TO BE DONE
Identify every line in the rows below that contains the string "page", and copy each of those lines. Letter case matters.

Data drawn from a collection:
---------------

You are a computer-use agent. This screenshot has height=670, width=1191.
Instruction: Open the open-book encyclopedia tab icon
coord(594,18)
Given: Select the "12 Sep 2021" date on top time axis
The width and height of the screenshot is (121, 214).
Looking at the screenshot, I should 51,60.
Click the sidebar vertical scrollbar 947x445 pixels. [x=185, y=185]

---------------

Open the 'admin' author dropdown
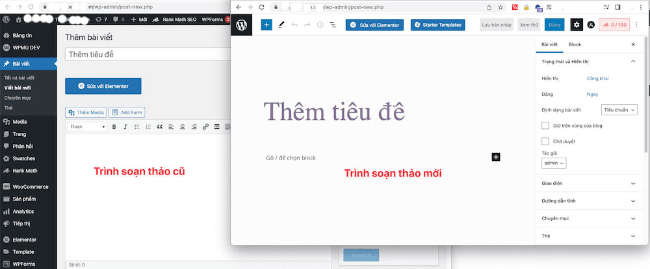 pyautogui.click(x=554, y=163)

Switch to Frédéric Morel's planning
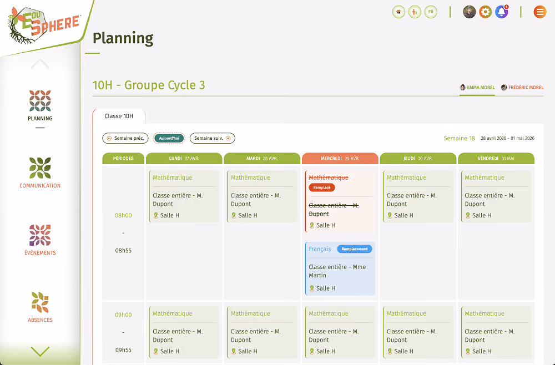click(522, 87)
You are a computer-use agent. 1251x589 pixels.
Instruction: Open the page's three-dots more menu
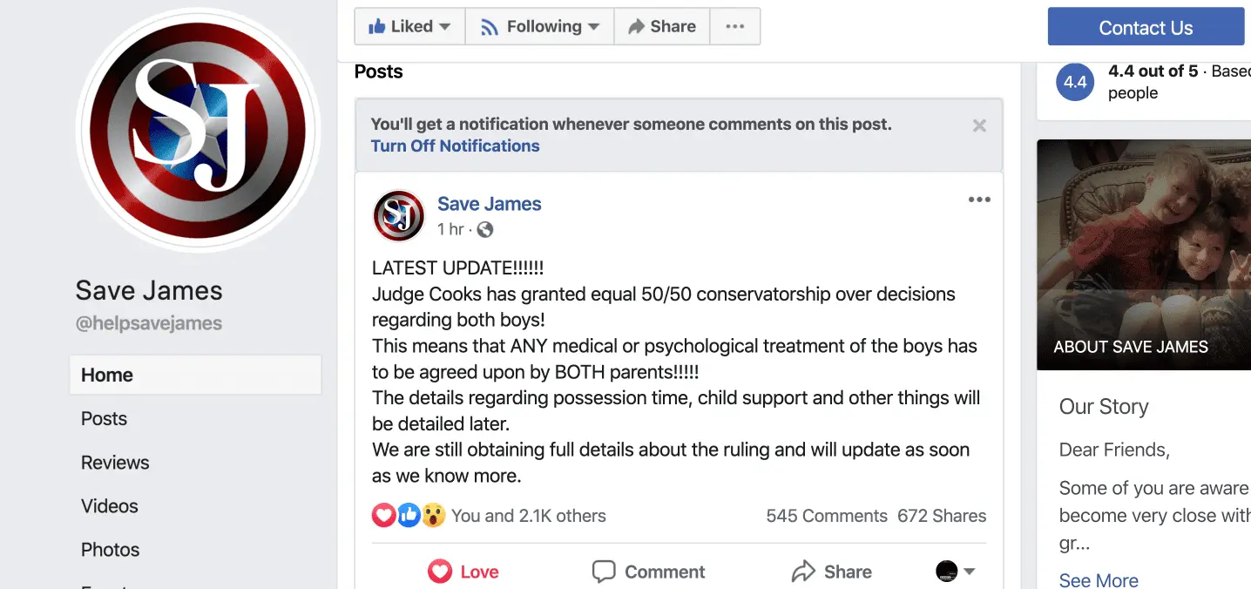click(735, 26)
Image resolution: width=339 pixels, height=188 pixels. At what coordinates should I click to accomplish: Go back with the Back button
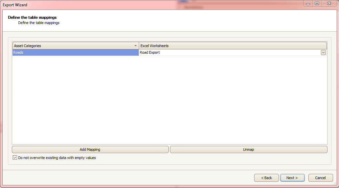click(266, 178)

---------------

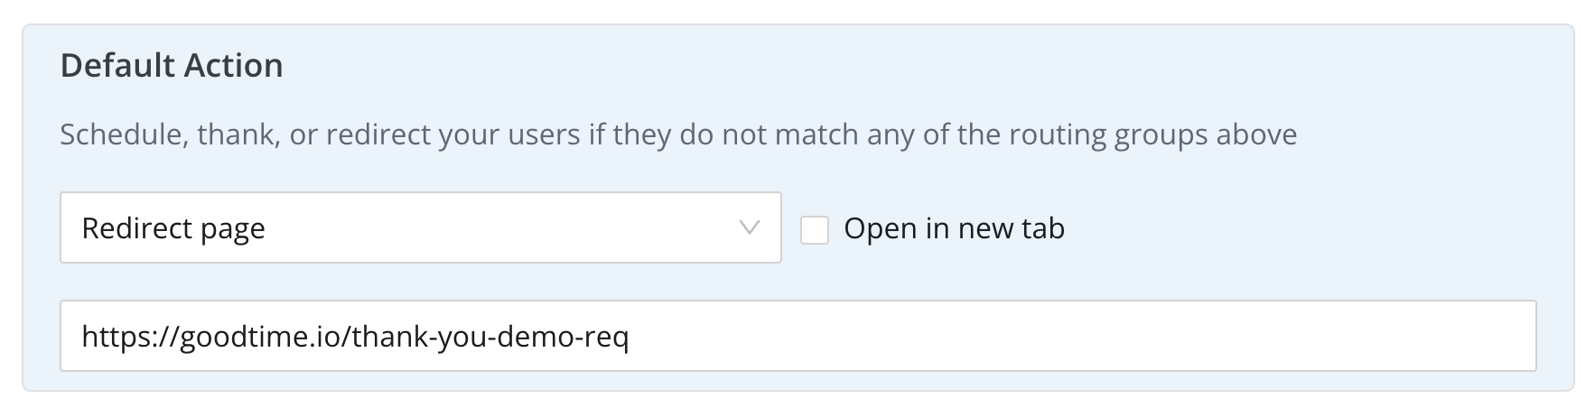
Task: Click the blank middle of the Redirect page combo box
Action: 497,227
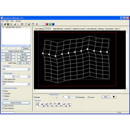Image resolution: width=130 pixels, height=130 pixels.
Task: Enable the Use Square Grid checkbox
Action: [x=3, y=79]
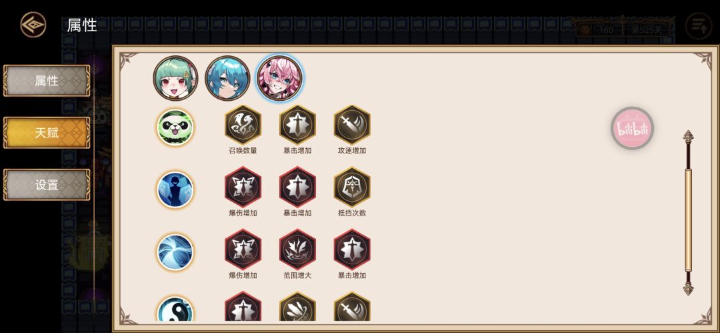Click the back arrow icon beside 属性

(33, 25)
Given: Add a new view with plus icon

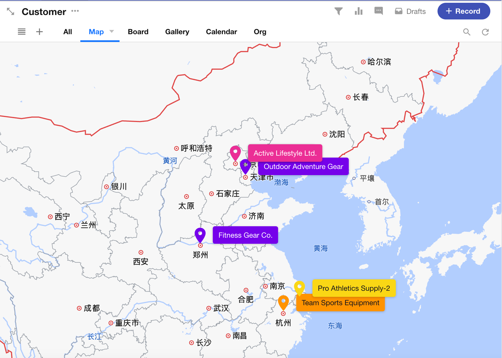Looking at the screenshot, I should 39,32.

---------------

PROBLEM SOLUTION
Instruction: Open the page's three-dots more menu
Task: Click the blank middle of the Redirect page combo box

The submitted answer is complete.